> SELECTED EXCERPT:
<<<<
Having defined segments in terms of the underlying anatomy it is then possible to determine how markers can be placed in order to determine the position and orientation of those segments. Generally speaking it takes at a minimum of three points to define a segment but assuming ball and socket joints means that one of these points can be the joint defined within the proximal segment. When the model was developed this was essential to minimise the number of markers given the limited number of markers that measurement systems of the time where able to detect. It is still a useful feature to minimise the amount of time taken in placing markers.

Estimating the location of joint centres within the segments is based upon a number of anthropometric measurements made during a brief clinical examination prior to data capture. A further document is being prepared giving a more detailed description of how these measurements should be made.

The CGM requires the use of wand markers on the femur and tibia segments. Over recent years there has been a tendency to replace these by skin mounted markers in approximately the same positions. Such markers can be very close to the line between the other two markers on the segment and make the segment definitions highly sensitive to soft tissue artefact and marker placement error. Loosely attached wands can introduce “wobble” but this can generally be avoided by taping over the base plates over the whole circumference on the thigh or calf.

Theory of Marker Placement

The table below is intended to given an overview of the theory of where markers need to be placed. A further document is being prepared giving a more practical guide to marker placement.
>>>>
> TO DO:
Reproduce the entire passage above on marker placement for the gait model, word for word, including its heading.

> EXTRACTED ENTRIES:
<<<<
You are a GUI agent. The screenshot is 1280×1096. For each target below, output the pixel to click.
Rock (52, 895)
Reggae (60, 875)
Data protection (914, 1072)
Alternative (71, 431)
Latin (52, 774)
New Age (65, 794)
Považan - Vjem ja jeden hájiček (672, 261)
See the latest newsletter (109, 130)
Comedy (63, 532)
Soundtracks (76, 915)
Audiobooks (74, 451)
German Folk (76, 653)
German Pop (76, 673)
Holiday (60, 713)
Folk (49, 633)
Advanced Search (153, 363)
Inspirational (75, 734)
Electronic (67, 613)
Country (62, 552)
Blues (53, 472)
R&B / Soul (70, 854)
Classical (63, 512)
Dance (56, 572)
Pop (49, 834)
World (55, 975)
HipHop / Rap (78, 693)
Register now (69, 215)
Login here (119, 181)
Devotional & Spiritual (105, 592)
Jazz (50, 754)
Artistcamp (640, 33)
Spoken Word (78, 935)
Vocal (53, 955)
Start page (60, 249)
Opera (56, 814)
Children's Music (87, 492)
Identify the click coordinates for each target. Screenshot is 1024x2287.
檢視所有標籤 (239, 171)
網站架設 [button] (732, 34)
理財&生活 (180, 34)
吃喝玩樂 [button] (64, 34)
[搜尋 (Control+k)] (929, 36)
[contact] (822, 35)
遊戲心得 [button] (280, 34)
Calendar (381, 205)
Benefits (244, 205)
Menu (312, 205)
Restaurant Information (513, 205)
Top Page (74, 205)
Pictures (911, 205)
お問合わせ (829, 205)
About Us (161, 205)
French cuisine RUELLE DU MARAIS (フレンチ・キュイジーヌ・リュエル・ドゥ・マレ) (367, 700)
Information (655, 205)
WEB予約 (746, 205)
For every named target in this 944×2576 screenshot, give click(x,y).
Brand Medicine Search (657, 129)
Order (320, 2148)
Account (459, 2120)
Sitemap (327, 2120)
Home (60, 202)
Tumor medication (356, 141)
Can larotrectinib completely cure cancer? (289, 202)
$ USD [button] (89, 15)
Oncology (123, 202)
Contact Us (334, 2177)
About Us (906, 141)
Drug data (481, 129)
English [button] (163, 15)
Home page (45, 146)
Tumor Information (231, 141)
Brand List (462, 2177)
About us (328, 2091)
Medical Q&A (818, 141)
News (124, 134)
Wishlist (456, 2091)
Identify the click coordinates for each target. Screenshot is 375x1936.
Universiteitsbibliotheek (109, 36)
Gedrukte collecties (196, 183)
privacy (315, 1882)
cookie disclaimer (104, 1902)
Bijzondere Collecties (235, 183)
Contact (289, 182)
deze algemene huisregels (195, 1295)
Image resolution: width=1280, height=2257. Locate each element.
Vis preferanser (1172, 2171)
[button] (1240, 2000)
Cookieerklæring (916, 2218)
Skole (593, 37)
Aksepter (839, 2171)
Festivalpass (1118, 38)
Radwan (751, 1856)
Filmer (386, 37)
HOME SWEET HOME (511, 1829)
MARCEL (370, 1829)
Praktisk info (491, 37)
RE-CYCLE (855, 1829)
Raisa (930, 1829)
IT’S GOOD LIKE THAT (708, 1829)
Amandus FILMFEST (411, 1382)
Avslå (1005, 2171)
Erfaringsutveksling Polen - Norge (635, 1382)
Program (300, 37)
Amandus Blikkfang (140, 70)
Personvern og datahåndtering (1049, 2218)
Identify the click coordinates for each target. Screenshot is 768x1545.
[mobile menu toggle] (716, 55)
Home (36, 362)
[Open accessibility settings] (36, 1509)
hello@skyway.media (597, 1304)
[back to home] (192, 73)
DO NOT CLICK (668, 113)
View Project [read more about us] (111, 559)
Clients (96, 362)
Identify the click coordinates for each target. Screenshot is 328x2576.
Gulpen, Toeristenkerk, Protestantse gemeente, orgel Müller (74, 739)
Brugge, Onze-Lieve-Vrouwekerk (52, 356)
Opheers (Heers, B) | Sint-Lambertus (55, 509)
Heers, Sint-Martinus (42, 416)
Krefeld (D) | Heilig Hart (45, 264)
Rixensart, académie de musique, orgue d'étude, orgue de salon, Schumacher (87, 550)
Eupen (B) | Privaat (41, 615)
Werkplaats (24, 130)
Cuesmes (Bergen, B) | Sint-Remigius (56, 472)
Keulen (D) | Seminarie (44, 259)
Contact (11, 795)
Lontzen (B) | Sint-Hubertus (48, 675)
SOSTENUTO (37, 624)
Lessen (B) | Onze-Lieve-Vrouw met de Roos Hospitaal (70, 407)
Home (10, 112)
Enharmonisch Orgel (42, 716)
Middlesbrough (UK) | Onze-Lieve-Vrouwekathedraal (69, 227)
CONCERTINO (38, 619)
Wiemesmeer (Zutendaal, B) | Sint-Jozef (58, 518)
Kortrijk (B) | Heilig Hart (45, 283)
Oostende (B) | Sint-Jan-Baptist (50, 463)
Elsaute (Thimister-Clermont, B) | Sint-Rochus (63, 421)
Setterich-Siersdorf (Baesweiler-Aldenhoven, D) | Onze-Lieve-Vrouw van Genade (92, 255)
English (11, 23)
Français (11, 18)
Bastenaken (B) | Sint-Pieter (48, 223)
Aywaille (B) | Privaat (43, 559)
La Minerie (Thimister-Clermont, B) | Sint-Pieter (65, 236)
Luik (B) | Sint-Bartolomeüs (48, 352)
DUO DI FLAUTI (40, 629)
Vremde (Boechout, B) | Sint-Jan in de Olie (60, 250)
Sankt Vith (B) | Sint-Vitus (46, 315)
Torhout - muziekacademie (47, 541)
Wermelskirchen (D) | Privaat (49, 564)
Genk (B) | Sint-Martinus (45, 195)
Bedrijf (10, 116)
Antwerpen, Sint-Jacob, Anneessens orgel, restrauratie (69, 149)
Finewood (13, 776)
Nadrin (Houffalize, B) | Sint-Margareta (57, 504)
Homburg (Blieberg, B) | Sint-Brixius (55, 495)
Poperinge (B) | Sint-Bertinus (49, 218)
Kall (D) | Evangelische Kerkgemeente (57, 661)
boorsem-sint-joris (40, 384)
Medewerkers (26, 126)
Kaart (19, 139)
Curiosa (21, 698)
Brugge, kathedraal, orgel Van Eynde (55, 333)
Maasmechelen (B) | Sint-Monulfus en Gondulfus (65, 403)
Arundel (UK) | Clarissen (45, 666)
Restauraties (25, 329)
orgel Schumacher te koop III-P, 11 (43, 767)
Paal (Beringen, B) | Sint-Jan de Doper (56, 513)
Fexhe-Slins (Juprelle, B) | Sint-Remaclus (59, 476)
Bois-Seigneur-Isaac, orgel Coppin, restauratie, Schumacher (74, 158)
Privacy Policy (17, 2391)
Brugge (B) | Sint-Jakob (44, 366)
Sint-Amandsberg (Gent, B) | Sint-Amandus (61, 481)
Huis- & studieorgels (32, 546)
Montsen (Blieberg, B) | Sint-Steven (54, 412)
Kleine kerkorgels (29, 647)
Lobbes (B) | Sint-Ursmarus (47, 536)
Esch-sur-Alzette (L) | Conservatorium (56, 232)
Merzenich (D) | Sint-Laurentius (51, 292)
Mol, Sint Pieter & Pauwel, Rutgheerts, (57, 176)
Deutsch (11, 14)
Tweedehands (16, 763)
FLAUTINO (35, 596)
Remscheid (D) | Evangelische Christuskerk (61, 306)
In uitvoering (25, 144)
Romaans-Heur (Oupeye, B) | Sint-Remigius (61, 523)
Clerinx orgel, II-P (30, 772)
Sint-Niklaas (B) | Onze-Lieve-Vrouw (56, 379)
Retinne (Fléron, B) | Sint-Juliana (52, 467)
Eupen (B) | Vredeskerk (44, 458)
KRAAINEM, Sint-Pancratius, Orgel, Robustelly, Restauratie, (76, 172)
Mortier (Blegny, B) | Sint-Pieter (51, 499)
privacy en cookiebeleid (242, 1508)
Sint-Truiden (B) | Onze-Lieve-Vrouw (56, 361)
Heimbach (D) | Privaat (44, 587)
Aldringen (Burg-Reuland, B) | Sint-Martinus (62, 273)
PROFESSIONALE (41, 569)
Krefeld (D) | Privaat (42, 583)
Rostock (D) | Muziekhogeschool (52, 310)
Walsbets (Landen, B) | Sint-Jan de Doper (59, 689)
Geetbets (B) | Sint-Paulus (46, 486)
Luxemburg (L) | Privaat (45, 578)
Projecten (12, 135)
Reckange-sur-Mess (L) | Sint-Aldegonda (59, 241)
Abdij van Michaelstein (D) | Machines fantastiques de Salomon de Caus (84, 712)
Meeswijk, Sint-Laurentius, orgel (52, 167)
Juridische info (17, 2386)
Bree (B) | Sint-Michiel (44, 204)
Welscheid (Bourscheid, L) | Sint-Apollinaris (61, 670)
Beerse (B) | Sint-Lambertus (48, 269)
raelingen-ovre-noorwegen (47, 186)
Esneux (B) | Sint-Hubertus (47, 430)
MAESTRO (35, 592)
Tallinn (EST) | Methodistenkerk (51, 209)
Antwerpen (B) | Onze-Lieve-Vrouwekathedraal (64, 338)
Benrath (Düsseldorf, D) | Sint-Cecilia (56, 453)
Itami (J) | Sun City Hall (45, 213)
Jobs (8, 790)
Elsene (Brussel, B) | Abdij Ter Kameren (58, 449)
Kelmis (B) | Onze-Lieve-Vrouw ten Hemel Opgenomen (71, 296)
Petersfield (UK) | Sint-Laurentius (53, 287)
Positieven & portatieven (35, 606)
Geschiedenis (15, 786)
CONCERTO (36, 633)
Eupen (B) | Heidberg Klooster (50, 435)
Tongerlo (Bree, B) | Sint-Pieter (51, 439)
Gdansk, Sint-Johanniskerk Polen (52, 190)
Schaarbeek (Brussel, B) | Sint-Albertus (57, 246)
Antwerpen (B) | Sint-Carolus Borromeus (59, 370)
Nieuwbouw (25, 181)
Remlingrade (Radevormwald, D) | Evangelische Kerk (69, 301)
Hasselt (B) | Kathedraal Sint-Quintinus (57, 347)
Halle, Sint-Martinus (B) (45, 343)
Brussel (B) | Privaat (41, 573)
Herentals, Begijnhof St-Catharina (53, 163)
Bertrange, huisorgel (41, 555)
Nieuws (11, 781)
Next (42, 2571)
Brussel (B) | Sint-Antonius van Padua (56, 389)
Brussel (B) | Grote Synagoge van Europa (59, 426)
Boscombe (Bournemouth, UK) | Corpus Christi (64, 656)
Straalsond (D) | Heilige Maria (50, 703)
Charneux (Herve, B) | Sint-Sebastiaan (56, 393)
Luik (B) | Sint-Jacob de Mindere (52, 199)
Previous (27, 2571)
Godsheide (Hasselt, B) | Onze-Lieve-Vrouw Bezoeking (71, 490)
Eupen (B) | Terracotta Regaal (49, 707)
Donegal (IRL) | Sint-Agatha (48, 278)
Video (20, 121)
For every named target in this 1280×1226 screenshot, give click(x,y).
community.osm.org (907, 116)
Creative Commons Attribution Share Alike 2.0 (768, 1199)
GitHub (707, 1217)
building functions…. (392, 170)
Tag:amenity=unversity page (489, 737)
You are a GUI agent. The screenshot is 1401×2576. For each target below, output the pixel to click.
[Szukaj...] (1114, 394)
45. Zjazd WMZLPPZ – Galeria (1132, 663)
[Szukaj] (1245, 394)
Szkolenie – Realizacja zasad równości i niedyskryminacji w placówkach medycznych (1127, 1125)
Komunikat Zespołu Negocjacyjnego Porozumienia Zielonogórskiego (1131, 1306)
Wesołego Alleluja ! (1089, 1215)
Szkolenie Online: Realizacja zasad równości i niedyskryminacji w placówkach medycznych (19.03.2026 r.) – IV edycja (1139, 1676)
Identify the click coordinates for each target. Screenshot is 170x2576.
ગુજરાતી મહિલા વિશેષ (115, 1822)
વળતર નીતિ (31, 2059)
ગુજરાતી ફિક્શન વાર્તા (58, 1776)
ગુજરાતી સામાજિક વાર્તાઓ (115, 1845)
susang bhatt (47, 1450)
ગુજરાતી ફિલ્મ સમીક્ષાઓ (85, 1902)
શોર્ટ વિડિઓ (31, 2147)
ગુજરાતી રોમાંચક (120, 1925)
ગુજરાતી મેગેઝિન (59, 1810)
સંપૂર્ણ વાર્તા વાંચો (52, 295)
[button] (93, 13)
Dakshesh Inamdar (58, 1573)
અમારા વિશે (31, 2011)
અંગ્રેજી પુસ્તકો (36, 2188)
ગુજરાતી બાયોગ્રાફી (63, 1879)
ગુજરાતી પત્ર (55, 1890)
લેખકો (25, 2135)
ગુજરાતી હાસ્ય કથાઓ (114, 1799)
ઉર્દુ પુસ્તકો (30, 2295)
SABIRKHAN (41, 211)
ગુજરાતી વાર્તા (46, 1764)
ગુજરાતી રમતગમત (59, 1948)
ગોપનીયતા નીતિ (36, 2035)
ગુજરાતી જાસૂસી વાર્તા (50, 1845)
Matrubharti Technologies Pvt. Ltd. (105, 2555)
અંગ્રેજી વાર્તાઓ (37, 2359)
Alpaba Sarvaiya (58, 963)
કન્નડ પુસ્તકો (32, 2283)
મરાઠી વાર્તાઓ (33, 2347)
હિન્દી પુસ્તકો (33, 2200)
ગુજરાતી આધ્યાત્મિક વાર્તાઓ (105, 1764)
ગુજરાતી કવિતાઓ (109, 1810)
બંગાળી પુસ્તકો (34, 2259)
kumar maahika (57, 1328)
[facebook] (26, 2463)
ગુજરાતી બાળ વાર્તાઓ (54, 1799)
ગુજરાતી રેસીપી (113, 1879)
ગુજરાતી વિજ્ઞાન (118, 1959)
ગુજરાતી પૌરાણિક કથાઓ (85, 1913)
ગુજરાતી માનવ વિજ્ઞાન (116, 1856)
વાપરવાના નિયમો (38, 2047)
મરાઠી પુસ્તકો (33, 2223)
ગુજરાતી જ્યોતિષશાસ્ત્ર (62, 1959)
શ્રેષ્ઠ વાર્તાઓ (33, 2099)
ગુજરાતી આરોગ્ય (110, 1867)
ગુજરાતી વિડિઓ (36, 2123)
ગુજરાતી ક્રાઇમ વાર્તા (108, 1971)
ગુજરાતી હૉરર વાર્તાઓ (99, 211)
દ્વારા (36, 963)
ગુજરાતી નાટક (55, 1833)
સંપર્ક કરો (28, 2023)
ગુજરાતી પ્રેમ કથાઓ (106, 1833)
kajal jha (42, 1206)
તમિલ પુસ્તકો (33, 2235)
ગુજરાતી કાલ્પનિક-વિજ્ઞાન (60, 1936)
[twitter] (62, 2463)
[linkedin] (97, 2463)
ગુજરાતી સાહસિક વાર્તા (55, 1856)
>>>>
> ANSWER AREA:
Having defined segments in terms of the underlying anatomy it is then possible to determine how markers can be placed in order to determine the position and orientation of those segments. Generally speaking it takes at a minimum of three points to define a segment but assuming ball and socket joints means that one of these points can be the joint defined within the proximal segment. When the model was developed this was essential to minimise the number of markers given the limited number of markers that measurement systems of the time where able to detect. It is still a useful feature to minimise the amount of time taken in placing markers.

Estimating the location of joint centres within the segments is based upon a number of anthropometric measurements made during a brief clinical examination prior to data capture. A further document is being prepared giving a more detailed description of how these measurements should be made.

The CGM requires the use of wand markers on the femur and tibia segments. Over recent years there has been a tendency to replace these by skin mounted markers in approximately the same positions. Such markers can be very close to the line between the other two markers on the segment and make the segment definitions highly sensitive to soft tissue artefact and marker placement error. Loosely attached wands can introduce “wobble” but this can generally be avoided by taping over the base plates over the whole circumference on the thigh or calf.

Theory of Marker Placement

The table below is intended to given an overview of the theory of where markers need to be placed. A further document is being prepared giving a more practical guide to marker placement.